Texte présenté.
-*-*-

Le mur d’une bâtisse est partiellement écroulé. Au lieu de le démolir
complètement on le laisse tel quel et derrière la partie effondrée on construit
un nouveau mur.
Au
milieu du village se trouve une des nombreuses cidreries qu’on rencontre dans
les environs. L’odeur du cidre s’annonce bien avant qu’on découvre
l’exploitation. Malheureusement les travailleurs sont en train de faire la
sieste, si non, j’aurais bien aimé gouter ce nectar dans le « vaso »
qui est typique pour le servir. Il semble que celui d’Asturie soit le meilleur
de toute l’Espagne et qu’on couvre uniquement le fond du verre et pour pouvoir le
savourer pleinement il faudrait qu’il soit fraîchement versé.
Dans
la forêt entre Cadoso et Nueva nous entendons plusieurs fois un bruit qui
semble être des coups de fusils. Comme la dite forêt se résume en réalité dans
quelques arbres avec des arbustes à hauteur d’homme, les cris des personnes ne
nous rassure pas plus et tout le monde est à sa garde. Ce serait quand même con
d’attraper une charge de plomb le dernier jour de notre pérégrination ceci
d’autant plus que peu avant nous avions vu des dommages aux fourrages causés
par des sangliers.

-*-*-

Données enregistrées.
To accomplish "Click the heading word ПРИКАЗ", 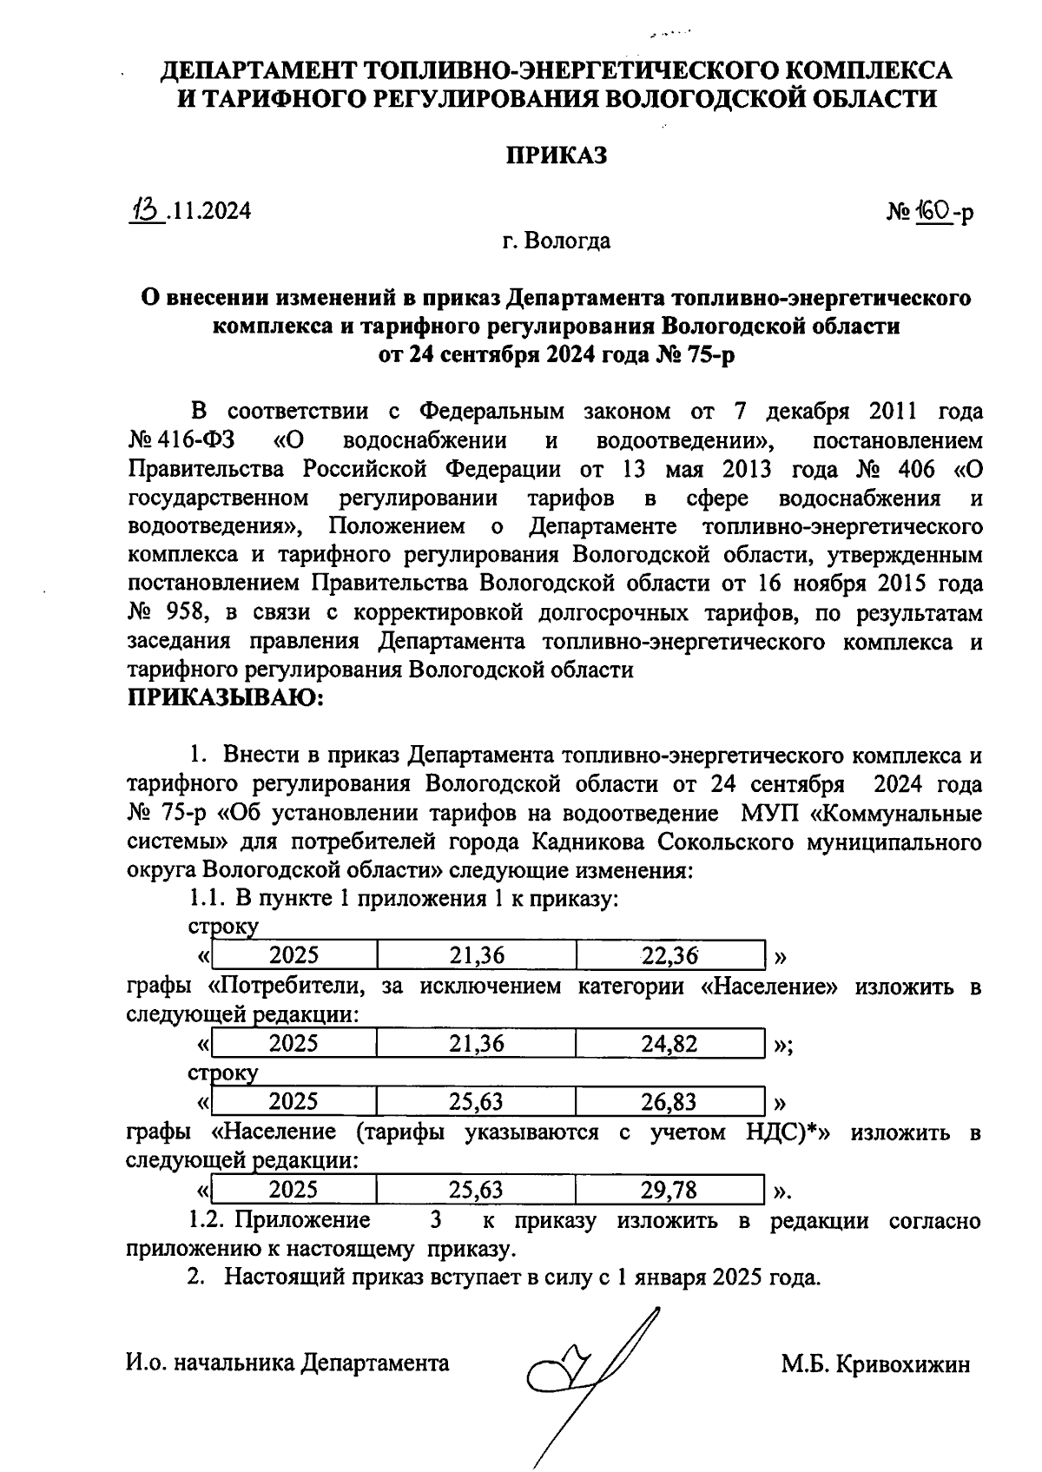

-*-*-

Exercices.
1. Comment résumeriez-vous le récit de voyage en deux phrases ?
2. Quels noms de lieux le récit de voyage mentionne-t-il ? Donnez-les tous.
3. Pouvez-vous prolonger le récit de voyage de quelques phrases, à partir de sa dernière phrase ?

Réponses.
1. Dans un village, un mur partiellement écroulé est laissé tel quel et un nouveau mur est construit derrière, et les travailleurs d'une cidrerie font la sieste, ce qui empêche de goûter le cidre servi dans le « vaso ». Dans la forêt entre Cadoso et Nueva, des bruits qui ressemblent à des coups de fusil mettent le groupe sur ses gardes, d'autant que des sangliers avaient causé des dommages aux fourrages peu avant.

2. Asturie, Espagne, Cadoso, Nueva

3.
Quelques
centaines de mètres plus loin nous croisons une femme qui rentre avec des
sachets pleins de provisions et je lui demande s’il y aurait une chasse dans le
coin. Non me dit-elle ; ce sont des jeunes qui sont en train de préparer
la fête « del Cristo del Amparo ». Il s’agit d’ériger un tronc d’arbre
de plus ou moins trente-cinq mètres tout près de la chapelle. Quand nous arrivons à Nueva nous craintes se
sont heureusement avérées en vain puisque nous croisons des jeunes qui ont
amené dans le village le tronc d’un sapin d’une certaine longueur qui sera
monté plus tard dans l’après-midi, loin cependant des trente-cinq mètres. Dotés
d’attrapes pour faire du bruit, ils avaient réussi à semer l’incertitude parmi
les pèlerins sur le chemin qui, faute d’infos, ne savaient pas faire la
différence entre une battue et les préparations d’une fête populaire d’Asturie.
Comme
il est quatorze heures à notre arrivée et que le soleil ne cesse de charger,
nous décidons après vingt-huit kilomètres de nous passer des huit kilomètres
restants et de prendre le train à Nueva pour rejoindre Ribadessella.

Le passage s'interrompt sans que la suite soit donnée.